__The tasks__.
[a] In the remainder discussion, which answer choice does the poster conclude is correct?
[b] Decide whether each statement agrees with the remainder discussion. For each, answer yes or no and quote the words of the discussion that decide it.
(i) The poster considers each of the two given statements sufficient on its own.
(ii) The poster writes n as 3i + 2.
(iii) The poster concludes that the remainder is always 6.

__Quoted text__.
TSonam wrote:1) When positive integer n is divided by 3, remainder is 2. When positive integer t is divided by 5, remainder is 3. What is the remainder when product nt is divided by 15.
a) n -2 is divisible by 5
b) t is divisible by 3
please provide explaination.
Hi
My two cents...
from Q:
n=3i + 2 [i>=0]
t=5j + 3 [j>=0]
so
nt = (3i+2)(5j+3)
=15ij + 9i + 10j + 6
Since the divisor is 15 then 15ij portion can be removed and we consider
Remainder = 9i + 10j + 6
Now----
1 & 2 can't be considered for seperately sufficient because each gives infor about either i or j sepearately which is not good enuf.
then consider two together
1. n - 2 is divisible by 5
=> 3i is divisible by 5
=> i=0,5,15,20,25....
We cant simply say for all i's the term 9i is divisible by 15.
2. t is divisble by 3
=> 5j + 3 divisible by 3
=> 5j divisible by 3
=> j=0,3,6,9,12.... etc
=> A simple viewing at remainder will show that for all j's 10j term is divisible by 15.
3) Now combine 1 & 2
t(n-2) is divisible by 3*15
tn - 2t is divisible by 15
tn remainder is inserted here
=> (9i + 10j + 6)-2(5j+3) is divisible ...
=> 9i is divisible by 15
so based on 3 and 2 we can say that both terms 9i and 10j in 9i + 10j + 6 are divisible by 15.
Which means 6 is the remainder always and (C) is the answer.
Pardon my being too simplistic at someplaces.
Rgds
-Sandy

__Information provided__.

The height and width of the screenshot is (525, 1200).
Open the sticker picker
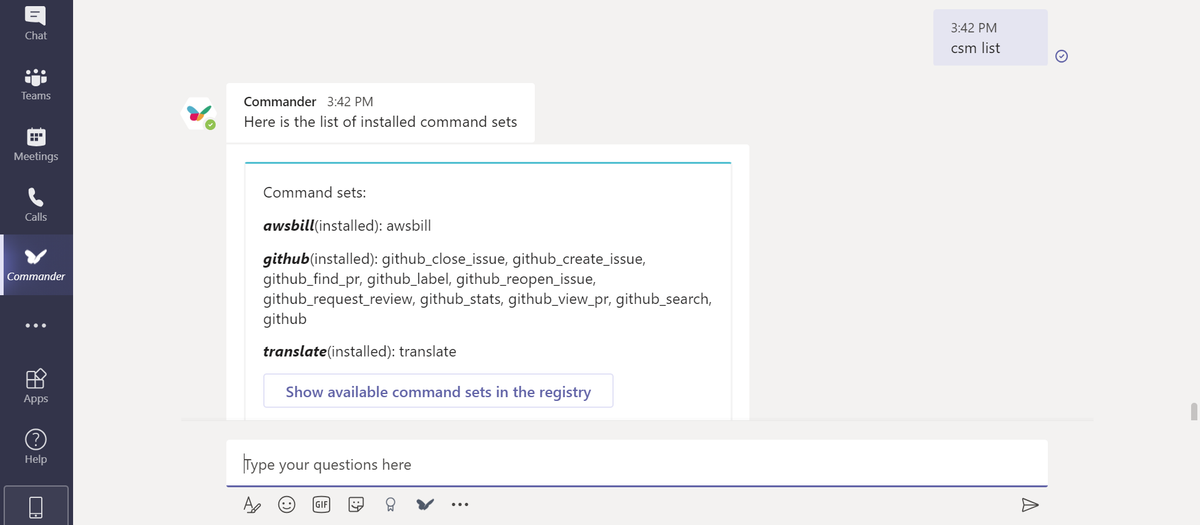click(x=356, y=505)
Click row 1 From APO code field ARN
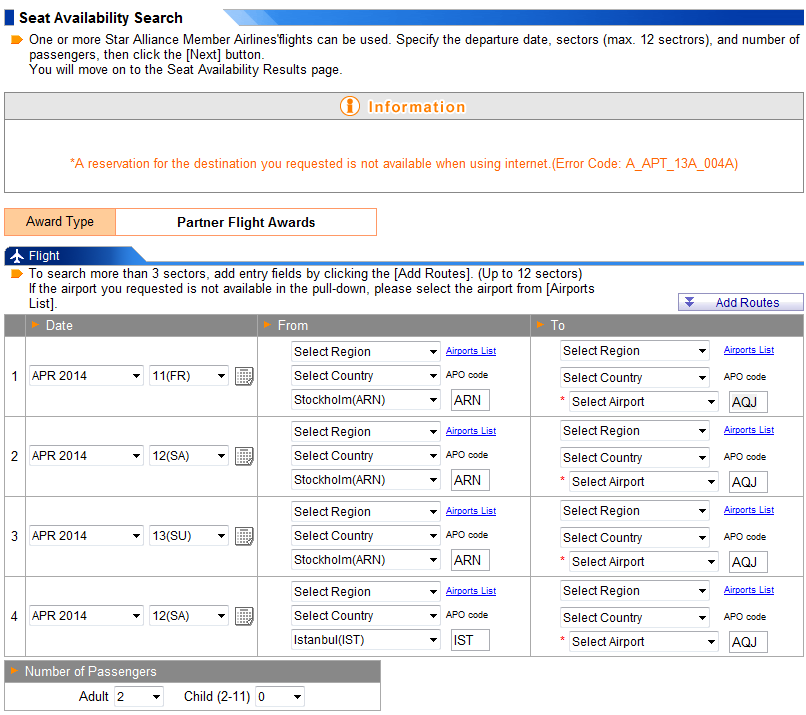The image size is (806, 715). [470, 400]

==

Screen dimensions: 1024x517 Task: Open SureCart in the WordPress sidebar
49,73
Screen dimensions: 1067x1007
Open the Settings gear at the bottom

__Solutions to the tasks__.
[a] (C), with 6 always the remainder.

[b]
(i) No: "1 & 2 can't be considered for seperately sufficient"
(ii) Yes: "n=3i + 2 [i>=0]"
(iii) Yes: "Which means 6 is the remainder always"